▸ **Exercise brief**: Recast the records below, from the line containing "What do you see at coordinates (1006, 2332)" through the line containing "center [646, 66].", as a numbered list, omitting blank lines.

___ Supplied material ___

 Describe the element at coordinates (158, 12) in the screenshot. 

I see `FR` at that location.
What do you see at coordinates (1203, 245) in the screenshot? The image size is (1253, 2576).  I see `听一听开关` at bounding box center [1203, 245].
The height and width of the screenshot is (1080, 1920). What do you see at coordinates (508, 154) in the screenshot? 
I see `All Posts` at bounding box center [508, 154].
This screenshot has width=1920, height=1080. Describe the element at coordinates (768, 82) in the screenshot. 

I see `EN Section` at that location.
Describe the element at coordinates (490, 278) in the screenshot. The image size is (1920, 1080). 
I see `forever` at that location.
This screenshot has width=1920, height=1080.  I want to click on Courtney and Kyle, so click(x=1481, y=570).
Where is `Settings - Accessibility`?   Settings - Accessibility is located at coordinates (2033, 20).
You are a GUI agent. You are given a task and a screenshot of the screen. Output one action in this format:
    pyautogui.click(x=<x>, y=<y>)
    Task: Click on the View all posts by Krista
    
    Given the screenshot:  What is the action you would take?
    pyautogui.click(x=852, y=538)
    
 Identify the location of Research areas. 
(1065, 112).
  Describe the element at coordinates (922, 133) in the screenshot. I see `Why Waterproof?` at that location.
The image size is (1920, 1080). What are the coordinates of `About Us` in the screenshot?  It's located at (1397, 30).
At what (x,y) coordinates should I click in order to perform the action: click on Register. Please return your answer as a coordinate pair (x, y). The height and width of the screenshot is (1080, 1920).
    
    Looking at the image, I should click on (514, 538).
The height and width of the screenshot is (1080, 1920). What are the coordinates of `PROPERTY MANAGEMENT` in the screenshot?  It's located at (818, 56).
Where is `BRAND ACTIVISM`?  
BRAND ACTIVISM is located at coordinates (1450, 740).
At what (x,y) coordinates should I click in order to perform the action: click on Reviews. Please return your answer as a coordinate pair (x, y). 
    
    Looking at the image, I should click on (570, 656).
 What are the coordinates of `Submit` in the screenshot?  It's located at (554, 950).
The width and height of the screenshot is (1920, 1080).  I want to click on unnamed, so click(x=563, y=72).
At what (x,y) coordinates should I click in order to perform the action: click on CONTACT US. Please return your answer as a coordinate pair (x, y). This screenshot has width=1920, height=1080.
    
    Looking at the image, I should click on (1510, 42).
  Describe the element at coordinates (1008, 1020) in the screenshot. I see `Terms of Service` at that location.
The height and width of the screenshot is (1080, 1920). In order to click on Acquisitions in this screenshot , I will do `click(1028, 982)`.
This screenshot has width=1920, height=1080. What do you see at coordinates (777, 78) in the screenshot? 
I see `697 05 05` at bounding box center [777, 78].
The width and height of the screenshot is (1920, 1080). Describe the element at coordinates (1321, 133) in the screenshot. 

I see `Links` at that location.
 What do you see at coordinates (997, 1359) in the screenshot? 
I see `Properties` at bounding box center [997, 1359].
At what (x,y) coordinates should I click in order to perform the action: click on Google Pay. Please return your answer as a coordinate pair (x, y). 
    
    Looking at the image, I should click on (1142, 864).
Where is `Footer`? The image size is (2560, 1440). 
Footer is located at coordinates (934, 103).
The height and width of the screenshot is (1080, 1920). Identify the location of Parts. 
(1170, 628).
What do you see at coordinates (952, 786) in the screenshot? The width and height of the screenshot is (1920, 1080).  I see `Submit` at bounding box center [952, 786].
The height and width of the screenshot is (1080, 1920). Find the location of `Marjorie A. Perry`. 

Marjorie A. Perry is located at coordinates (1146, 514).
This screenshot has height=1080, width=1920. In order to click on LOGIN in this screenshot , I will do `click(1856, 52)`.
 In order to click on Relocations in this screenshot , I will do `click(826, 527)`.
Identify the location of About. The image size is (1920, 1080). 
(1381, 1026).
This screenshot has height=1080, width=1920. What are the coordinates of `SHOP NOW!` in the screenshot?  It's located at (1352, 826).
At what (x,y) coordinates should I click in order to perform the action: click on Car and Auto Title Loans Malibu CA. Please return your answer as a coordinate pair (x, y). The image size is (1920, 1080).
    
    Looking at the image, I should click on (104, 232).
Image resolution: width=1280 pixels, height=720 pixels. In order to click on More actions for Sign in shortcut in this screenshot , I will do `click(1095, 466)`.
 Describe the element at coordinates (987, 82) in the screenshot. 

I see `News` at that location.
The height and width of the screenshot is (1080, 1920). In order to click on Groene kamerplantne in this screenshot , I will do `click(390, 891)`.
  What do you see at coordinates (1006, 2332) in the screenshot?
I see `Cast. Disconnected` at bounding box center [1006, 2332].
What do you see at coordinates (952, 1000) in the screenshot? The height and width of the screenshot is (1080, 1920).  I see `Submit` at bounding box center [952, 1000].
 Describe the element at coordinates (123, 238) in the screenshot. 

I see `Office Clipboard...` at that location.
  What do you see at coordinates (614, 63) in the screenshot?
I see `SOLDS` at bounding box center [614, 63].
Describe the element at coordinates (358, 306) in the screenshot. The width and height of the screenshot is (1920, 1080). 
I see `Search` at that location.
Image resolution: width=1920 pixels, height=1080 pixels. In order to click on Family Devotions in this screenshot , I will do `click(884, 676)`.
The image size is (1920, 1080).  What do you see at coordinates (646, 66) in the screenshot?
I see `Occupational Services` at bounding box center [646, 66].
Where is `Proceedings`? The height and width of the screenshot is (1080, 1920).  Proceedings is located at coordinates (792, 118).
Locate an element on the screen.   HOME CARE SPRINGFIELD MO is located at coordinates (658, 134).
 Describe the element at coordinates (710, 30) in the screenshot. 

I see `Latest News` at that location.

___

▸ **Final answer**:
1.   What do you see at coordinates (1006, 2332) in the screenshot?
2. I see `Cast. Disconnected` at bounding box center [1006, 2332].
3. What do you see at coordinates (952, 1000) in the screenshot? The height and width of the screenshot is (1080, 1920).  I see `Submit` at bounding box center [952, 1000].
4.  Describe the element at coordinates (123, 238) in the screenshot. 
5. I see `Office Clipboard...` at that location.
6.   What do you see at coordinates (614, 63) in the screenshot?
7. I see `SOLDS` at bounding box center [614, 63].
8. Describe the element at coordinates (358, 306) in the screenshot. The width and height of the screenshot is (1920, 1080). 
9. I see `Search` at that location.
10. Image resolution: width=1920 pixels, height=1080 pixels. In order to click on Family Devotions in this screenshot , I will do `click(884, 676)`.
11. The image size is (1920, 1080).  What do you see at coordinates (646, 66) in the screenshot?
12. I see `Occupational Services` at bounding box center [646, 66].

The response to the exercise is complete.